A former member of the anti-government Boogaloo Bois was sentenced Wednesday in Minneapolis to four years in prison for plotting to provide weapons to Hamas in the days and weeks after the protests over the police killing of George Floyd two years ago.
U.S. District Judge Michael Davis sentenced Benjamin Ryan Teeter, 24, of Hampstead, N.C., to one year more than the defense had requested but far less than the 20 years prosecutors had sought.
In March, Michael Robert Solomon, 32, of New Brighton was sentenced to three years in federal prison after pleading guilty in connection with the same plot.

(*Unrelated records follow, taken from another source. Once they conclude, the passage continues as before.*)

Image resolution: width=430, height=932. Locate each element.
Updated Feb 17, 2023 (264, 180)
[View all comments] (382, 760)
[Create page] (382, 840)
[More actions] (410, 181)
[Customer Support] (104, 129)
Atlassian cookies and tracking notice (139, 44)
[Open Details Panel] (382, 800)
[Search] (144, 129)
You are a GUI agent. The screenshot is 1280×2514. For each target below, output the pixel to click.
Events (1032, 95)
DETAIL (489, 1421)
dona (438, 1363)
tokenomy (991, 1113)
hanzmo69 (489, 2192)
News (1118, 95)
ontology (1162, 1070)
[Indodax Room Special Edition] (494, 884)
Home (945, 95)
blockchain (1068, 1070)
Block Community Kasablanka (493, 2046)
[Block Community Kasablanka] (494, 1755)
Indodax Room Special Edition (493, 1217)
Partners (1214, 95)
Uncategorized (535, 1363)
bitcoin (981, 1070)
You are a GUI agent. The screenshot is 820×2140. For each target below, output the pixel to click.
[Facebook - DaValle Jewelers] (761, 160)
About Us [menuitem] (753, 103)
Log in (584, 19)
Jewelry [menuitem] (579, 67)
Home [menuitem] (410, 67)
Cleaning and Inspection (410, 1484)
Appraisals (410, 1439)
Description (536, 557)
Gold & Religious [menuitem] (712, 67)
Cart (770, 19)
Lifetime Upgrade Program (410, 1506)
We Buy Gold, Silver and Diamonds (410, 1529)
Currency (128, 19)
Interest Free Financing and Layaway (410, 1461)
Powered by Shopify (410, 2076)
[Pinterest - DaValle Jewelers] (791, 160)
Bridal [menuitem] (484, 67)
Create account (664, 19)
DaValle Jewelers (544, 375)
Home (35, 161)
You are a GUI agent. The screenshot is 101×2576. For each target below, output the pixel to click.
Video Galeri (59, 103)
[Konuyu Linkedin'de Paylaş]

Teeter and Solomon had hoped to raise money for the anti-government movement, but their plan unraveled because the people they thought were members of the Hamas terrorist group actually were government informants.
The prosecution had asked Davis to give Teeter the maximum punishment allowed under federal guidelines — 20 years.
In a court filing months before sentencing, prosecutors used Teeter's own words to buttress their position, citing his quote in the alternative media Unicorn Riot: "If the police start shooting ... we're going to shoot back."
Teeter tried for months "to forge an alliance between the Boogaloo Bois and Hamas," the prosecution argued. "Convinced that they were ideologically aligned, [Teeter] sought to capitalize on his knowledge of firearms, silencers and machine guns, and on what he believes was the terrorist organization's need for that weaponry."
Although Teeter was dealing with a government informant and not an actual Hamas member, "the threat to public safety represented by his conduct and radicalized beliefs is no less significant."